Some recent observational studies suggest that more frequent hemodialysis may prolong kidney failure patients' lives compared with conventional dialysis. If it does, what's the quality of that extra life? The additional treatments which are time-consuming and take a considerable toll on patients do not markedly improve patients' physical health, according to a study appearing in an upcoming issue of the Clinical Journal of the American Society Nephrology (CJASN).

Kidney failure, or end-stage kidney disease, afflicts more than 2 million people worldwide. Many of these individuals are on long-term hemodialysis and suffer from relatively poor physical health.

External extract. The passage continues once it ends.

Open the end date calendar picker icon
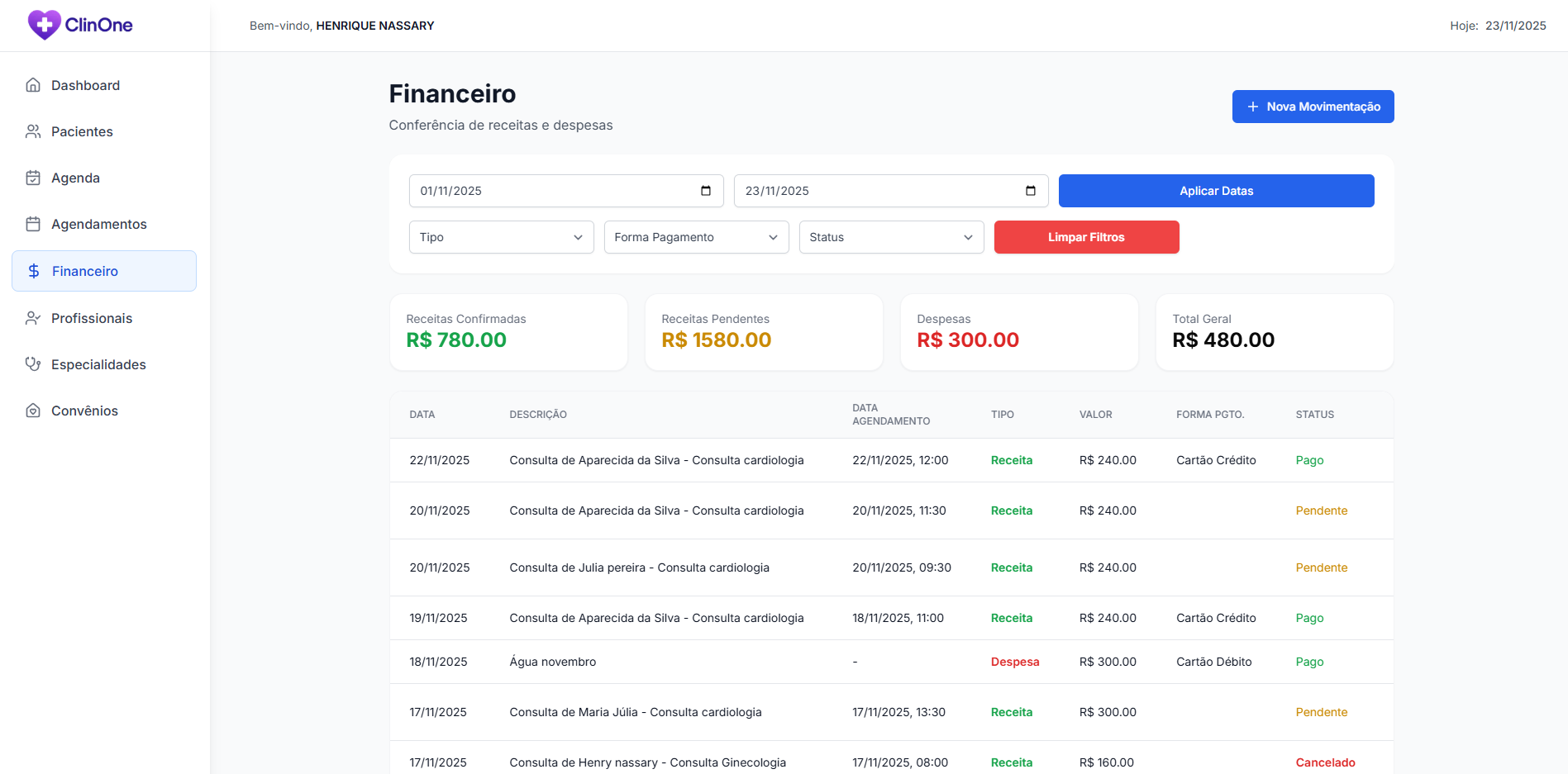Viewport: 1568px width, 774px height. [1030, 191]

Researchers and clinicians have wondered whether increasing the frequency of dialysis treatments can improve or at least preserve kidney failure patients' overall physical capacity by reducing excess body fluid, improving their exercise ability, providing a better balance of nutrition, and preserving muscle mass, among other things.

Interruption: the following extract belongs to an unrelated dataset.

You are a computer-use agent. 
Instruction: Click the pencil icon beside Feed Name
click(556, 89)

To test this, Yoshio Hall, MD (University of Washington, Seattle) and his colleagues examined changes in physical health among patients enrolled in two studies: the Frequent Hemodialysis Network Daily and Nocturnal Trials, which randomized patients to receive either frequent (six times per week) or conventional (three times per week) dialysis for one year. All patients in the Daily Trial received treatments in a clinic while nearly all of those in the Nocturnal Trial received them at home, while they slept.

Among the major findings:

-- Among the 245 patients in the Daily Trial, patients randomized to frequent compared with conventional dialysis experienced no significant change in physical performance, but they reported that they felt that their physical health and functioning had improved.

-- Among the 87 patients in the Nocturnal Trial, patients who received frequent dialysis did not demonstrate better physical performance or report better physical health and functioning compared with patients who received conventional dialysis. Patients in both groups experienced improved physical health and functioning over the course of the year, though, perhaps due to the switch from clinical to home-based treatments.

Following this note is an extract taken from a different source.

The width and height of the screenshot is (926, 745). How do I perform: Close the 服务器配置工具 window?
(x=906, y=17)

"Frequent hemodialysis as currently practiced may improve the lives of some but is not a cost-effective or practical solution to improving the physical health of most patients with end-stage kidney disease," said Dr. Hall. "Faced with rising numbers of persons with progressive chronic kidney disease worldwide, we need to broadly consider innovative strategies beyond manipulating the dose of dialysis to substantially improve or preserve the physical capacity of patients with end-stage kidney disease," he added.

Study co-authors include Brett Larive (Cleveland Clinic Foundation); Patricia Painter, PhD (University of Utah, Salt Lake City); George Kaysen, MD, PhD (University of California, Davis); Robert Lindsay, MD (University of Western Ontario and London Health Sciences Center, in Canada); Allen Nissenson, MD (DaVita, Inc.); Mark Unruh, MD (University of Pittsburgh); Michael Rocco, MD (Wake Forest University School of Medicine); Glenn Chertow, MD (Stanford University School of Medicine); and the Frequent Hemodialysis Network Trial Group.